The grand, although accidental, Athol Fugard Chicago experiment ends this season with Court’s production of Sizwe Banzi is Dead, one of the South African writer’s lesser-produced works. Like The Island (which closed at Remy Bumppo in March – our review ★★½), Sizwe was co-written by the original actors, John Kani and Winston Ntshona, who ended up with Tony Awards for both plays.

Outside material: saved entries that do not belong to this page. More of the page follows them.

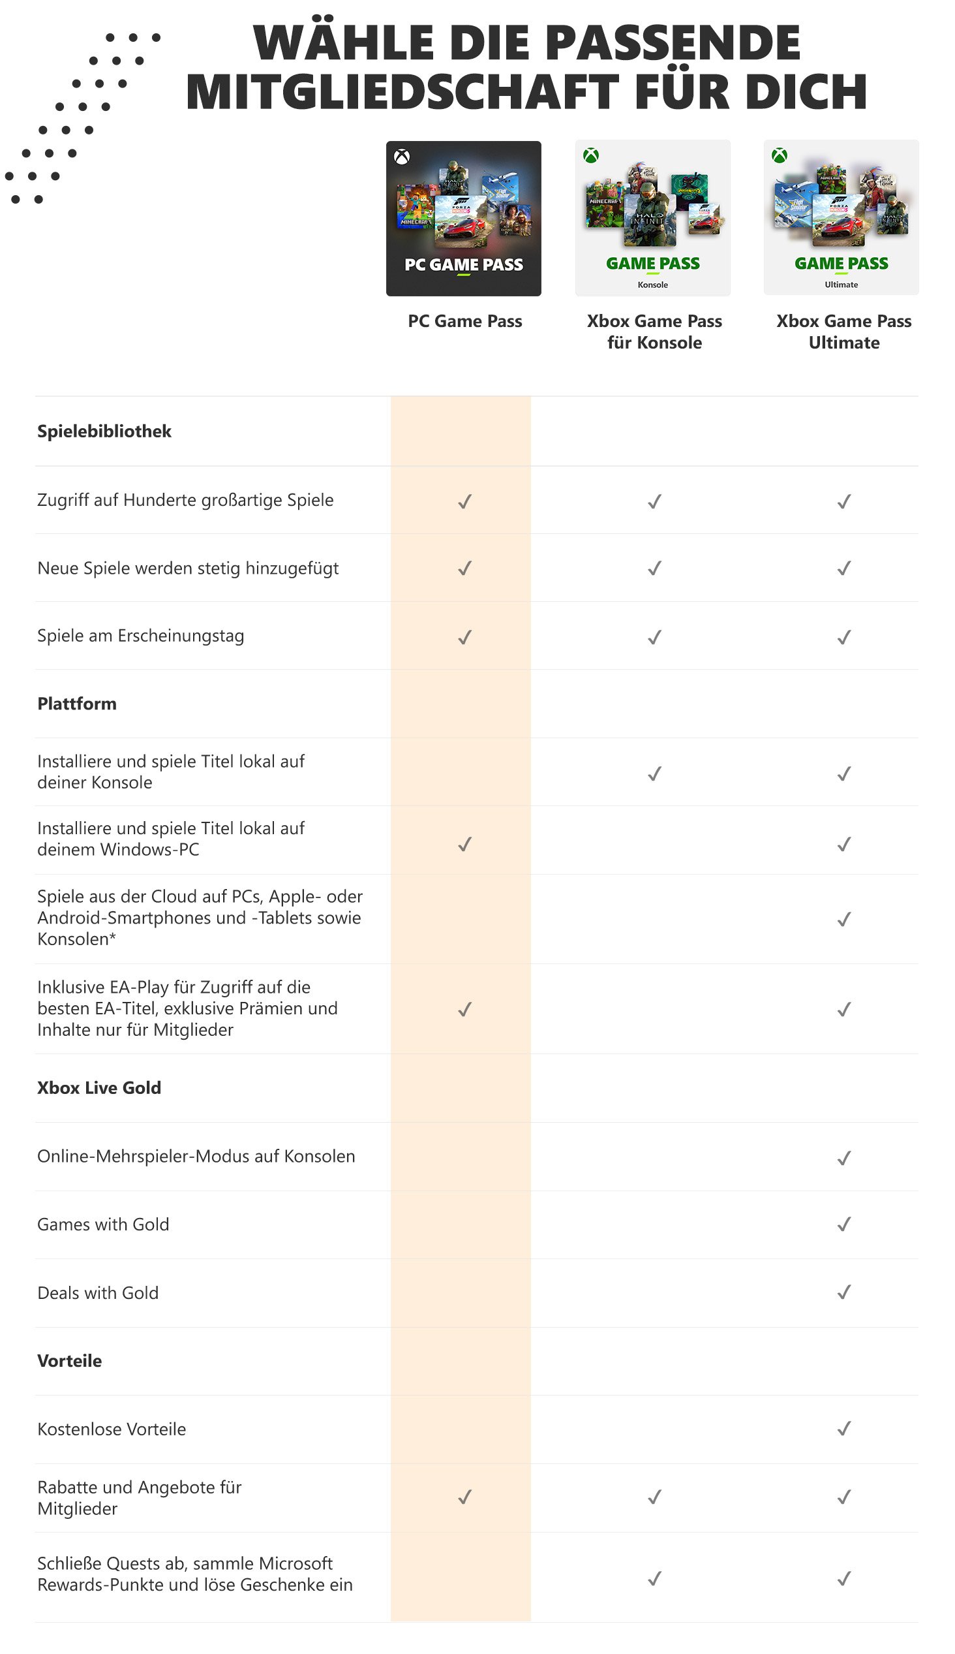Click the Xbox logo on Game Pass Konsole image
This screenshot has width=955, height=1654.
[x=591, y=155]
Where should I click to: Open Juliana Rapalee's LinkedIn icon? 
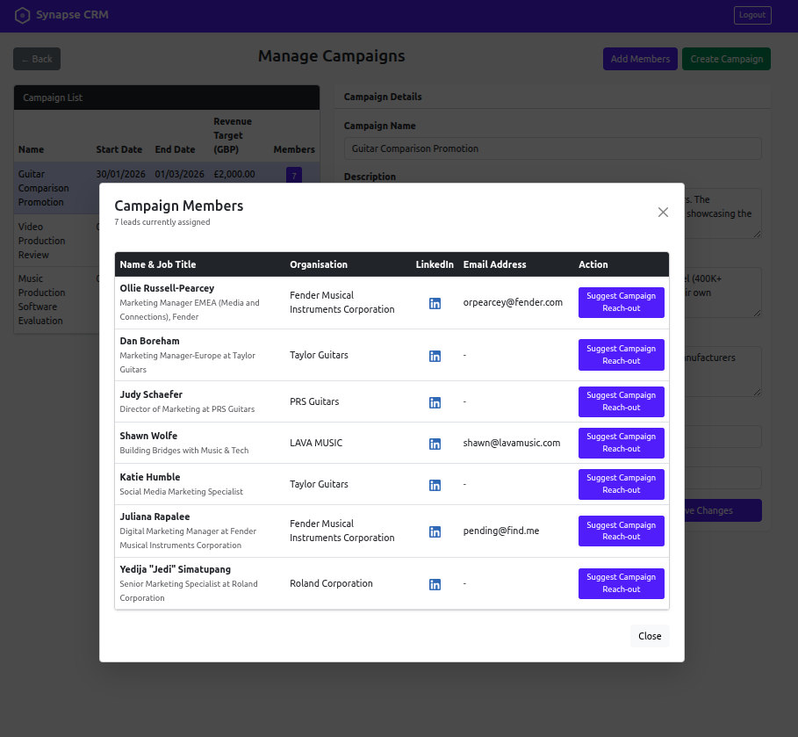(x=435, y=531)
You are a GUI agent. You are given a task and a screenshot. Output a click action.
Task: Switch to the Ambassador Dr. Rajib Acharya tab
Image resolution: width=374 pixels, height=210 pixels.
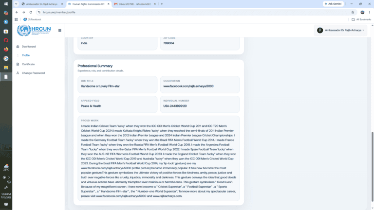point(42,4)
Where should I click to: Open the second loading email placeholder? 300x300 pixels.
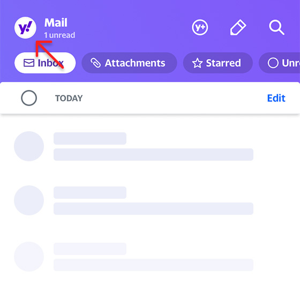click(x=134, y=200)
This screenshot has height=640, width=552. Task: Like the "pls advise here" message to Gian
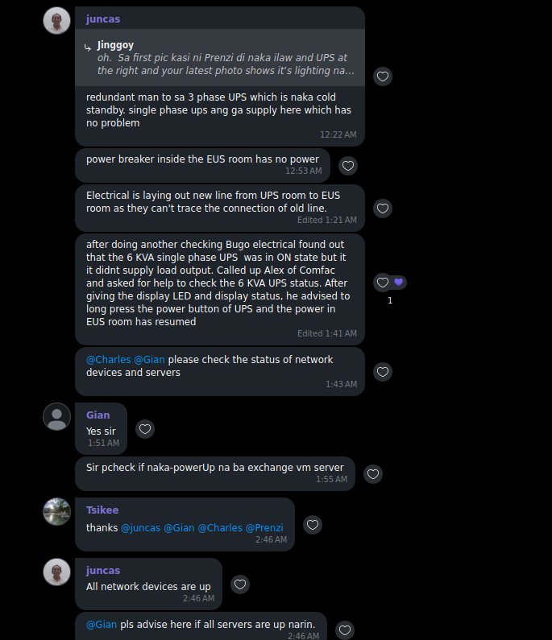(x=345, y=630)
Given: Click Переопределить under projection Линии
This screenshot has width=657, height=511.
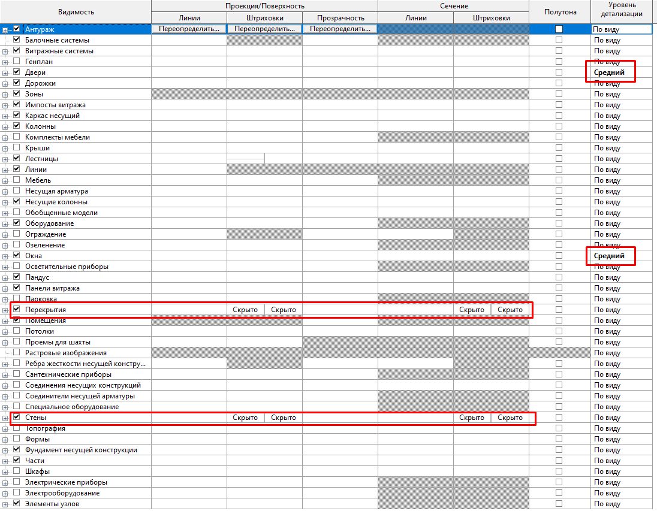Looking at the screenshot, I should tap(189, 29).
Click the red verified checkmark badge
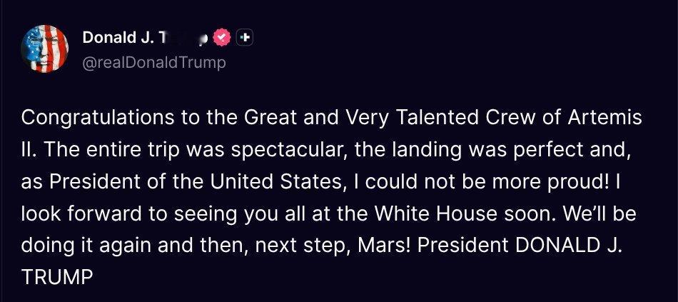The height and width of the screenshot is (302, 678). coord(223,37)
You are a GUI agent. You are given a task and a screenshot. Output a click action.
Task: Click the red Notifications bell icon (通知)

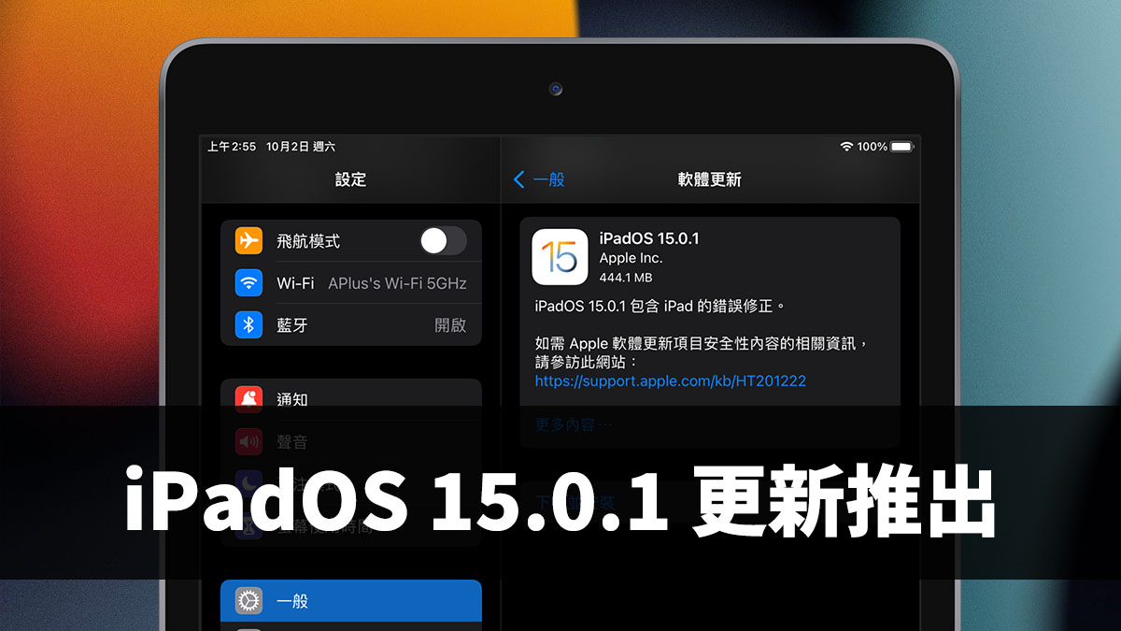(x=249, y=398)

sizwe-banzi-is-dead008 Court Theatre’s production is anchored by two masterful actors as well, Chike Johnson and Allen Gilmore. It’s a powerful, if slow, exploration on what makes us human beings. Director Ron OJ Parsons’ steady hand keeps the course of the verbose piece, which could easily be upset by weak performances. Johnson and Gilmore mire themselves in Fugard’s semi-absurdist world, though, and make the gritty political play shine and resonate.

One of the most striking features of Fugard’s drama is the lack of action. Instead, it works as a dissertation on the sins of apartheid, as well as linking into some bigger issues like identity and freedom. The play starts with a half-hour monologue from Johnson as Styles, who used to work at a New Brighton Ford plant but now owns a photography studio. He opens his door to the next customer, the weathered Sizwe Banzi (Gilmore), who needs a picture to send to his wife. We then see the taciturn visitor’s backstory, revealing how Banzi’s ID booklet expired, which makes him an illegal resident of the city. While out with his friend Buntu (Johnson again), the two come across a dead body. Things get really complicated when they discover the body has a booklet stamped with the work permit Sizwe needs to stay. Buntu hatches up a plan to steal the identity, and Sizwe must decide if he wants to kill off his old self.

The play is marked by discourse and meditation on identity and what and who defines it. Athol Fugard questions the importance of a name. According to Gilmore and Sizwe, the decision to envelop someone else’s humanity is a tough choice, a struggle of the soul. Buntu, always the pragmatist, sees it as a simple issue of survival. Pride, he attests, isn’t for those who have to support a family.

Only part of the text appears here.